Loan Originator Perspective

"Draghi disappoints again, with all talk and no action causing rates to worsen. With that out of the way, all eyes are now focused on the employment report due out tomorrow at 8:30am. All indicators are pointing toward another pretty solid report. It is always risky to float through this data, so if you are within 30 days of closing you should strongly consider locking today and those within 15 days should definitely lock today and remove all risks." -Victor Burek, Open Mortgage

"I said to lock yesterday, heading into multiple days of market moving data, and now we're at the greatest risk, in some time, to see a move higher in rates. Locking still remains the best option, in my opinion, to confidently know that you can secure a rate at these levels. Tomorrow we have NFP (largest market mover of most months) and a HUGE number could really take the direction of rates higher, quickly." -Brent Borcherding,

"So, the ECB dissappointed markets with Draghi announcing a less than expected plan for dealing with EU problems. Details are still to come (and that's part of the problem) but mortgage pricing suffered today as bond investors sold the news. We held below a ceiling that if broken may portend even higher rates but with the Jobs Report tomorrow I think it makes sense to take risk off the table with short term closings and lock in these rates. Beyond the short term it's a tough call. Check your risk tolerance." -Hugh W. Page, Mortgage Banking Officer, Seacoast National Bank

"Rates increased a bit today after the release of the ADP data. Traders are positioning themselves ahead of tomorrow NFP report. Should the numbers beat we will see rates increase further. However if the number come in below expectations we could actually see rates decrease. One thing is for certain and that is if you are conservative in nature you want to be locked in today before tomorrow morning roller coaster ride." -Manny Gomes, Branch Manager, Norcom Mortgage


Today's Best-Execution Rates

  • 30YR FIXED - 4.125
  • FHA/VA - 3.75%
  • 15 YEAR FIXED -  3.25%
  • 5 YEAR ARMS -  3.0-3.50% depending on the lender

Ongoing Lock/Float Considerations

  • The hallmark of 2014 so far has been a disconcertingly narrow range in rates.  Too many market participants bet on rates going higher in 2014, and markets have punished that imbalance with a paradoxical move lower.

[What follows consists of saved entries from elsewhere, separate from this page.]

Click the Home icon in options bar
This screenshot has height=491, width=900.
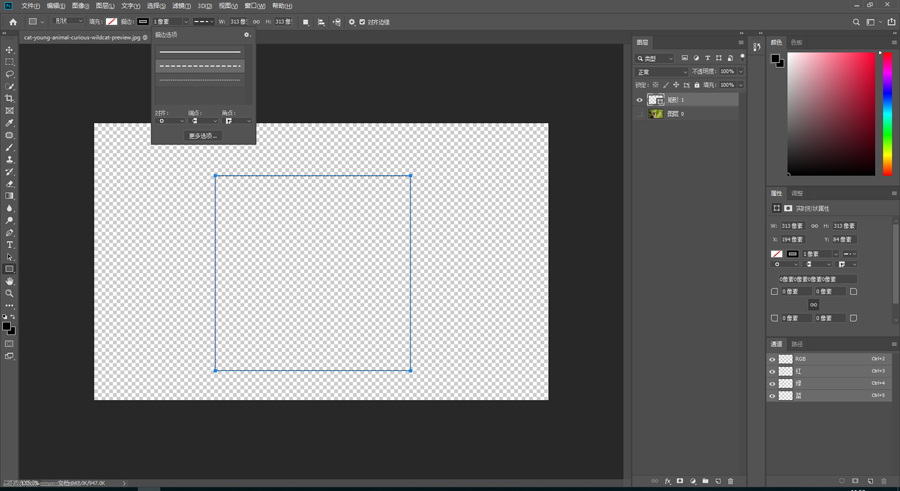13,21
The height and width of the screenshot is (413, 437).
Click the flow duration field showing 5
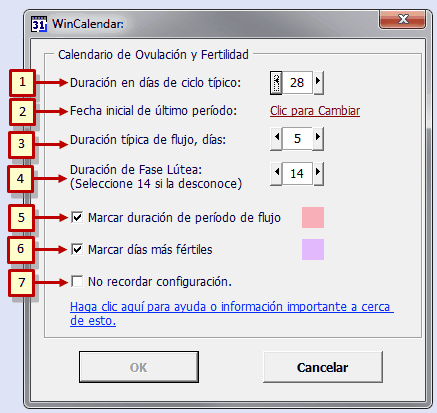click(x=297, y=138)
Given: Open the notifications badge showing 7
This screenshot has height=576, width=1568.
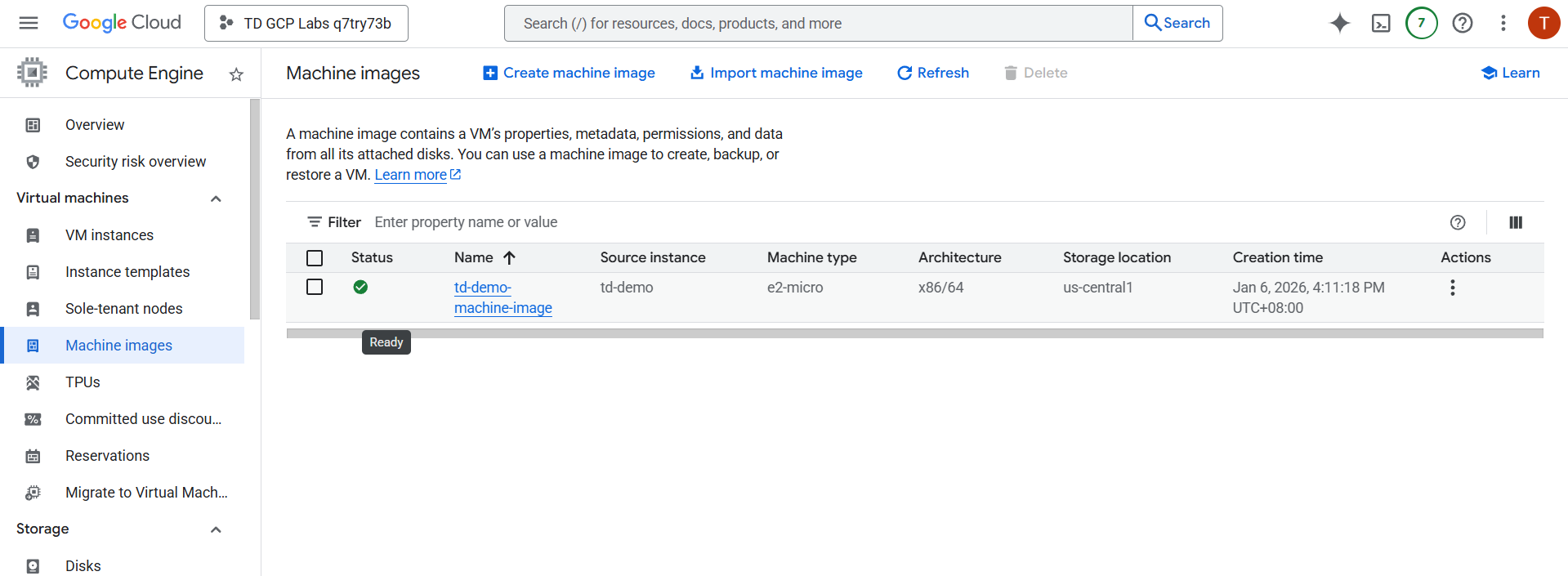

  • As of June, rates are now lower year-over-year, but that's mostly due to rates' path higher in 2013.  The current path in 2014 remains sideways, though it has recently approached (but not broken) the lows set in late May

  • European markets continue to play a prominent role, generally helping rates in the US remain lower than they otherwise might be. 

  • From a wider point of view, we're in limbo, waiting for the first significant move away from the narrow range.  The most prevalent top tier rates haven't changed since mid May

  • As always, please keep in mind that the rates discussed generally refer to what we've termed 'best-execution' (that is, the most frequently quoted, conforming, 30yr fixed rate for top tier borrowers, based not only on the outright price, but also 'bang-for-the-buck.'  Generally speaking, our best-execution rate tends to connote no origination or discount points--though this can vary--and tends to predict Freddie Mac's weekly survey with high accuracy.  It's safe to assume that our best-ex rate is the more timely and accurate of the two due to Freddie's once-a-week polling method).